### TASK PROMPT
Look through the entries below and show every line containing the word "will".

[Recorded data]
»»

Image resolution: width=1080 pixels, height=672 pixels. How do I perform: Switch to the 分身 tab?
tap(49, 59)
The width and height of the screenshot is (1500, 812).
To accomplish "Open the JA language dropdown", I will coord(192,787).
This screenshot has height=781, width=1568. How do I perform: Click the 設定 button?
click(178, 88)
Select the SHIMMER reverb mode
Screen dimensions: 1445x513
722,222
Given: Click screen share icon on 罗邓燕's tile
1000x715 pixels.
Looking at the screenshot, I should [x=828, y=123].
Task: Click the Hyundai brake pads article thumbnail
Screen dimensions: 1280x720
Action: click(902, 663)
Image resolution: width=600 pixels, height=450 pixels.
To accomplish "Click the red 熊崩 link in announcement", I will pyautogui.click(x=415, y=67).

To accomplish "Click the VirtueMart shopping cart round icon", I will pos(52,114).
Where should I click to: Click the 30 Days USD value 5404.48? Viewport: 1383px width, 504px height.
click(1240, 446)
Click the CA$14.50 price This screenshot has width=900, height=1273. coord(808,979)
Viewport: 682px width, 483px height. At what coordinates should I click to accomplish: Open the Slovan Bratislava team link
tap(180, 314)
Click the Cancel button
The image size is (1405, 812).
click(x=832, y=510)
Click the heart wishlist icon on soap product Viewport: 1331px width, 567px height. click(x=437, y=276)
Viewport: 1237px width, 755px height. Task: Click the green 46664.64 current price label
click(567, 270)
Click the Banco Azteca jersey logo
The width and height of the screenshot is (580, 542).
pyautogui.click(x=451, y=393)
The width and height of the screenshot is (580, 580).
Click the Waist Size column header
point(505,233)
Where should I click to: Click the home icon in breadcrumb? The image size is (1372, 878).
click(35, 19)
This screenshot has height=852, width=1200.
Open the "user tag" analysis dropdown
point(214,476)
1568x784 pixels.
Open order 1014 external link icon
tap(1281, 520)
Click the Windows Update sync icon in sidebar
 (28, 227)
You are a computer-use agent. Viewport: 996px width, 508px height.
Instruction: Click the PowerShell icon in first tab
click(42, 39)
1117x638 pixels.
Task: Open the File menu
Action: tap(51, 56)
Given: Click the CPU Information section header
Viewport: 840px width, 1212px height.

««

### TASK RESPONSE
To accomplish "Open the JA language dropdown", I will coord(192,787).
To accomplish "Click the red 熊崩 link in announcement", I will pyautogui.click(x=415, y=67).
To accomplish "Click the VirtueMart shopping cart round icon", I will pos(52,114).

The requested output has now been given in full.